To that end, the Covid Credit team say they have already engaged with a number of key stakeholders across HMT, HMRC and the FCA, and are hopeful that sole traders will be supported, with or without the app being part of the solution.

“This afternoon the Covid Credit team have spoken to @TheFCA, @HMRCgovuk, submitted a response to @hmtreasury and been given direction to help Number 10,” tweeted Campbell yesterday.

24 Mar 2020

Mesa Biotech gains emergency FDA approval for rapid, point-of-care COVID-19 test

The U.S. Food and Drug Administration (FDA) is making use of its Emergency Use Authorization (EUA) powers to expand the pool of available COVID-19 testing resources in the U.S., and now you can add another rapid test that delivers results in just 30 minutes to the list. Mesa’s test is also small enough to be able to be used right at the frontline of care, including in clinics and hospitals, with multiple tests able to be run in parallel.

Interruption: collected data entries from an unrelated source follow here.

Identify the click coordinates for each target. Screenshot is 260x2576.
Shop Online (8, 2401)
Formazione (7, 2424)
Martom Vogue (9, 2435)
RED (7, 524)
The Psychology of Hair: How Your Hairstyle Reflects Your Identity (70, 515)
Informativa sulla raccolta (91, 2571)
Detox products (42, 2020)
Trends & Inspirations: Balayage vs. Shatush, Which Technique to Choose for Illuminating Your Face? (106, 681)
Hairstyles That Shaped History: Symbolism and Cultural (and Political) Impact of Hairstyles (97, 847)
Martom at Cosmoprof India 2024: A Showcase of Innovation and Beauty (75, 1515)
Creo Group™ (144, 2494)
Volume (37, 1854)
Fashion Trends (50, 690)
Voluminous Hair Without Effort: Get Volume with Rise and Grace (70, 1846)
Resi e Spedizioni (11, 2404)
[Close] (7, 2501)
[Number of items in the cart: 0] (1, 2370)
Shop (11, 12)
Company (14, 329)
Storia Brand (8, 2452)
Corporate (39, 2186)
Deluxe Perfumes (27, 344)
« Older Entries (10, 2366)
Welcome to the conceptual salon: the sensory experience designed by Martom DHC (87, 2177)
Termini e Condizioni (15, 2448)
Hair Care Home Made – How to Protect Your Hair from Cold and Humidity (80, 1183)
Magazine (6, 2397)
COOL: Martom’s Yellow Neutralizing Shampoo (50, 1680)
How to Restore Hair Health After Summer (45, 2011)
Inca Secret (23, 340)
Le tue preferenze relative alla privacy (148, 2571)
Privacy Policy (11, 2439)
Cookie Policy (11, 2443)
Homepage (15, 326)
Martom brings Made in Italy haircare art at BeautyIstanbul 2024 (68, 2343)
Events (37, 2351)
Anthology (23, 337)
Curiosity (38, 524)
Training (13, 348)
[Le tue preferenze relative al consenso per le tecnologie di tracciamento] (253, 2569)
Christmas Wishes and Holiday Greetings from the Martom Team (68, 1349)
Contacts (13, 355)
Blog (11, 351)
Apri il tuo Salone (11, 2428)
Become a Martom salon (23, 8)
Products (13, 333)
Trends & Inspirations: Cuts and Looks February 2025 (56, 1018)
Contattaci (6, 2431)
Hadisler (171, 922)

Mesa’s rapid test follows one from Cepheid that was approved on Monday. Both are PCR-based molecular tests, which identify the presence of virus DNA in a sample of a patient’s mucus. Both these tests prevent an important expansion of the technologies available to those looking to combat the spread of the new coronavirus, since they can provide lab-quality results, but can do so much faster, and without requiring transportation of the samples from the point of collection to off-site testing facilities.

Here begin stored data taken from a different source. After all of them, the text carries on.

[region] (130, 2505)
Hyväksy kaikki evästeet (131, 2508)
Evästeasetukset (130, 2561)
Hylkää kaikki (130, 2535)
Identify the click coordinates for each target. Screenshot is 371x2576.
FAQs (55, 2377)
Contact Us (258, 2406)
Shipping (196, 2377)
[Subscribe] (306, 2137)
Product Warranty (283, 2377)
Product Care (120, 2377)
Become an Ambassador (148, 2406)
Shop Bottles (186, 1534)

On-site testing not only has advantages in terms of convenience and speedy return of results, but also in limiting the potential exposure of medical personnel to the virus itself. Testing on-site means you don’t need to worry about possible exposure to the virus for more people in the chain, including logistics and delivery people, as well as lab technicians and dedicated diagnostics people.

These tests will require that facilities are equipped with Mesa’s Accula testing system, but its equipment is already in use for testing flu, as well as other less serious equipment, and it was originally designed specifically to address use on the frontlines of efforts to combat global pandemics, including SARS before this.